* _TASK_: The records below must be transcribed precisely and in full.

= = = =

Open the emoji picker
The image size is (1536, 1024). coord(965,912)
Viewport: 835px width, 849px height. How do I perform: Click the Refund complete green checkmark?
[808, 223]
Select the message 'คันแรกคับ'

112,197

= = = =

* _TASK SOLUTION_:
Open the emoji picker
The image size is (1536, 1024). coord(965,912)
Viewport: 835px width, 849px height. How do I perform: Click the Refund complete green checkmark?
[808, 223]
Select the message 'คันแรกคับ'

112,197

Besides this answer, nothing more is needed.